Refracted Input

Clare O’Farrell’s blog on books, TV, films, Michel Foucault, universities etc. etc.

Glen Creeber, The Singing Detective, London: BFI TV Classics, 2007.
My rating: ***

The Singing Detective (Bfi TV Classics) The Singing Detective by Glen Creeber

Television doesn’t always age well, but Dennis Potter’s The Singing Detective more than twenty years later is still just as riveting and confronting. I saw the series when it originally aired in 1986 and was completely fascinated, even if I didn’t entirely understand it. Watching it at this remove, I have a better insight into what’s going on and the fascination remains.

It reminds me – as it did when I last saw it – of one of my favourite films, Alain Resnais’s 1977 film Providence.
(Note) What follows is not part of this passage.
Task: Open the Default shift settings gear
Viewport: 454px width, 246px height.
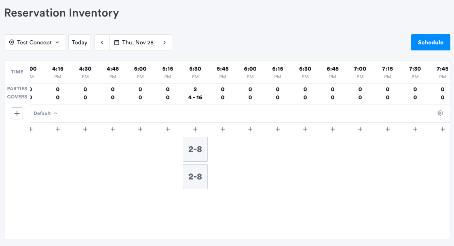Action: (440, 113)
In this film, as in The Singing Detective, a seriously ill writer (played by John Gielgud) imagines a novel to keep himself sane and to distract himself from the pain. As in the later series, The Singing Detective, the narrative is fractured and layered and often interlaced with surrealist elements. The story is also continually interrupted by and affected by the real life plight of the author. Music is likewise centrally important.
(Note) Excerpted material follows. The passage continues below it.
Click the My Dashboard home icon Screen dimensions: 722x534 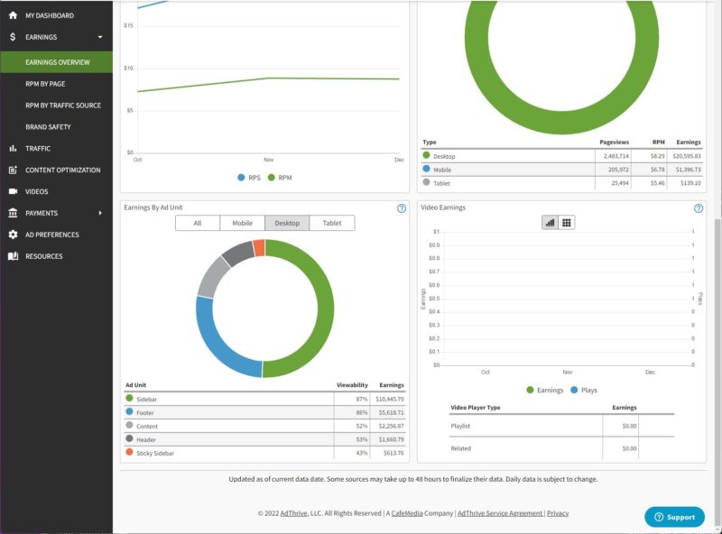coord(13,16)
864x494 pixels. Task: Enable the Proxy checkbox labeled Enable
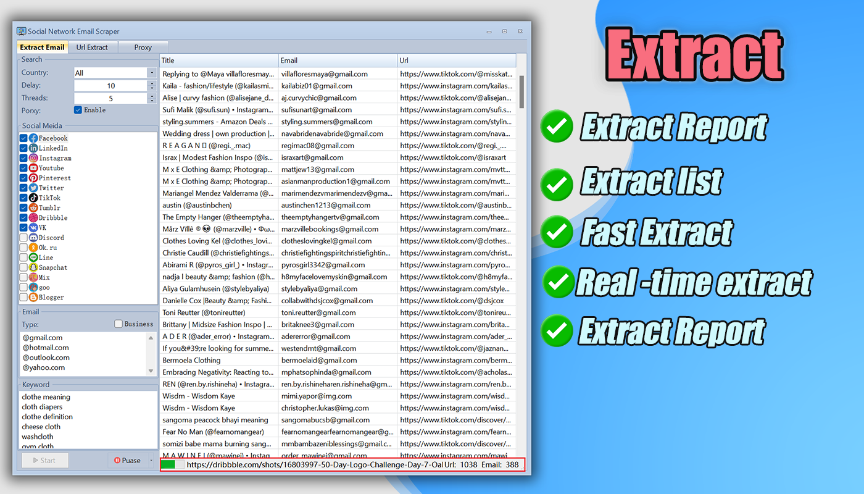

The author of this BFI TV Classic book on The Singing Detective, Glen Creeber, notes that Resnais became a huge fan of Dennis Potter’s work and dedicated a film to him after his death: On connaît la chanson. There are many similarities between Renais’ approach and Potter’s, but the former has a lighter touch: a subtle humour and amusement pervades much of his work.

Creeber provides an interesting account of the series and makes the essential point that a television series is always a collaborative effort and it was not only Potter who made the series what it was. The director, Jon Amiel, who had a background as a script editor, insisted that Potter’s first draft of the series needed considerable changes. The actors – in particular Michael Gambon and Patrick Malahide were also crucial to the success of the series as was the incidental music in addition to the songs chosen by Potter.

Another interesting observation is Creeber’s report that Potter summarised the series as the invitation by Christ to the sick man in the gospels to ‘Pick up his bed and walk’.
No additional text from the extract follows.